The study, describes the exploitation of a sensor for measuring the concentration of effective antibiotics in blood, giving an indication of their efficiency against disease causing pathogens, for instance multidrug resistant hospital 'superbugs'.
This development could potentially give a far greater understanding of the effectiveness of drug dosages required for different individuals, reducing potential toxic effects, allowing personalised treatment for patients and leading to new insights into optimal clinical regimes, such as combination therapies.
When effective, antibiotic molecules impose cellular stress on a pathogen's cell wall target, such as a bacterium, which contributes to its breakdown. However, competing molecules in solution, for example serum proteins, can affect the binding of the antibiotic to the bacterium, reducing the efficacy of the drug. Serum proteins bind to drugs in blood and, in doing so, reduce the amount of a drug present and its penetration into cell tissues.

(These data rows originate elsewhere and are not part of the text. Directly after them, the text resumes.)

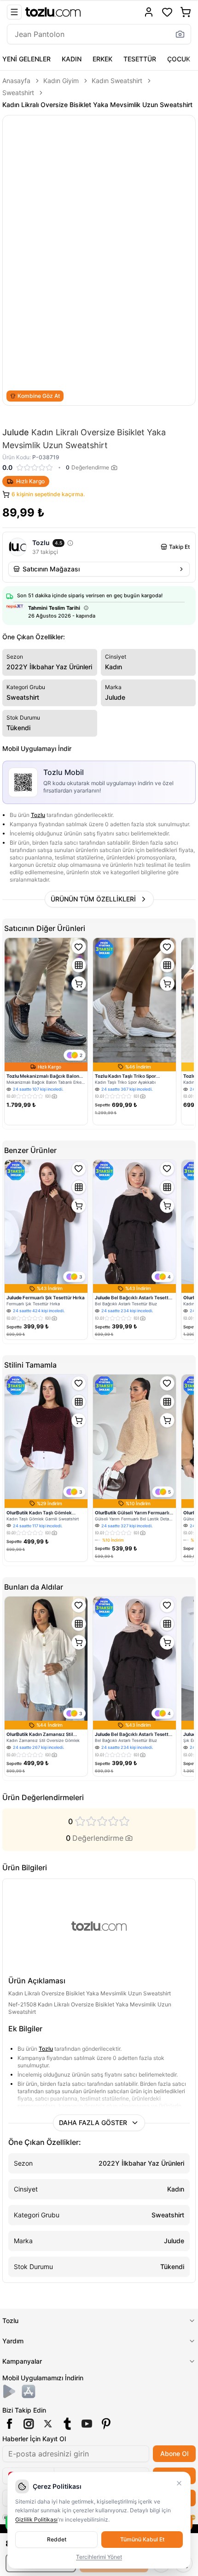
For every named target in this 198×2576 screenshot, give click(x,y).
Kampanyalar (22, 2361)
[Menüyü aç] (14, 12)
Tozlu (38, 814)
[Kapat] (179, 2483)
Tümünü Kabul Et (142, 2539)
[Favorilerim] (167, 12)
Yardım (12, 2341)
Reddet (56, 2539)
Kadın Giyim (61, 80)
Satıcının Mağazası (51, 569)
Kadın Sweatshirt (117, 80)
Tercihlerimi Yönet (99, 2556)
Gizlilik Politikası (36, 2519)
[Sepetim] (185, 12)
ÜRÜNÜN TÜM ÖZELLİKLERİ (93, 899)
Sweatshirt (18, 92)
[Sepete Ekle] (78, 983)
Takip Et (179, 546)
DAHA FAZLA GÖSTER (93, 2122)
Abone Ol (174, 2453)
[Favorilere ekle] (78, 946)
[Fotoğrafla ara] (180, 34)
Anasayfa (16, 80)
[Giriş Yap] (148, 12)
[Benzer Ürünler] (78, 965)
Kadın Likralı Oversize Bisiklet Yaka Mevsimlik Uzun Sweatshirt (97, 104)
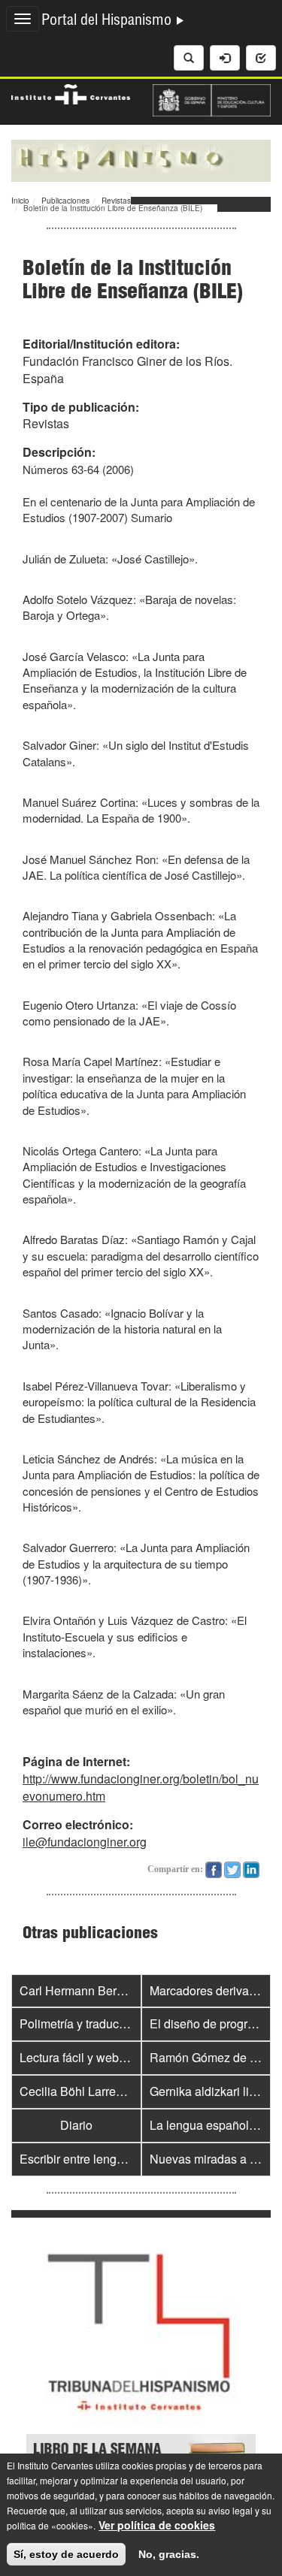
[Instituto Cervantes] (70, 92)
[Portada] (141, 159)
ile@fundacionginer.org (85, 1841)
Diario (76, 2125)
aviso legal (230, 2510)
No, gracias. (168, 2554)
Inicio (20, 200)
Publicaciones (65, 200)
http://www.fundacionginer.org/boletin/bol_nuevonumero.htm (141, 1787)
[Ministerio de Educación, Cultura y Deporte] (212, 98)
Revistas (116, 200)
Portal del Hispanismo (108, 21)
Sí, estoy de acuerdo (66, 2554)
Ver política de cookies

As the amount of antibiotics that bind to serum proteins will vary between individuals, it is extremely valuable to be able to determine the precise amount of the drug that is bound to serum proteins, and how much is free in the blood, in order to be able to accurately calculate the optimum dosage.

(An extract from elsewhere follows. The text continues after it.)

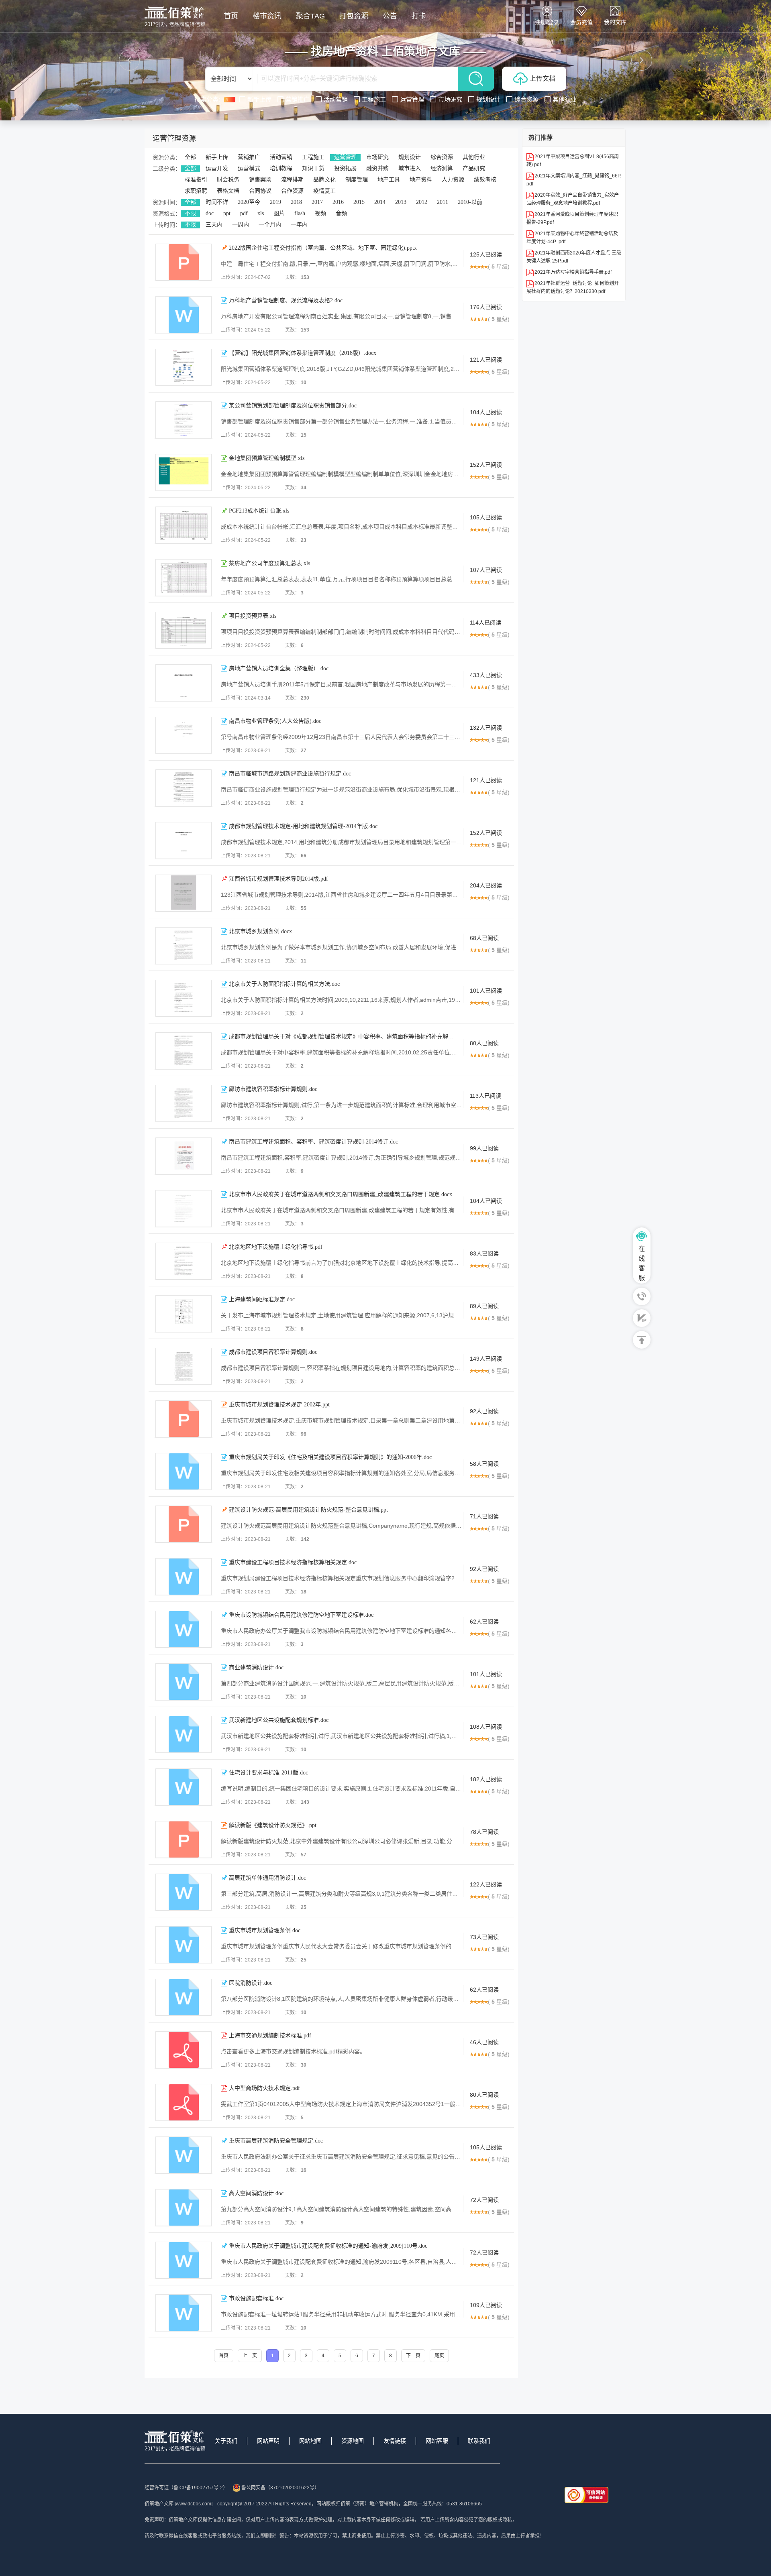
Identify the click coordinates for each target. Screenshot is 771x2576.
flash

Existing biosensors on the market do not measure cellular stress, however, the nanomechanical sensor exploited by a group of researchers from the London Centre for Nanotechnology (LCN) at UCL, the University of Cambridge, the University of Queensland and Jomo Kenyatta University of Agriculture and Technology, can accurately measure this important information even when antibiotic drug molecules are only present at very low concentrations.
The researchers coated the surface of a nanomechanical cantilever array with a model bacterial membrane and used this as a surface stress sensor. The sensor is extremely sensitive to tiny bending signals caused by its interactions with the antibiotics, in this case, the FDA-approved vancomycin and the yet to be approved oritavancin, which appears to deal with certain vancomycin-resistant bacteria, in the blood serum.
This investigation has yielded the first experimental evidence that drug-serum complexes (the antibiotics bound to the competing serum proteins) do not induce stress on the bacteria and so could provide realistic in-vitro susceptibility tests for drugs and to define effective doses which are effective enough but less toxic to patients.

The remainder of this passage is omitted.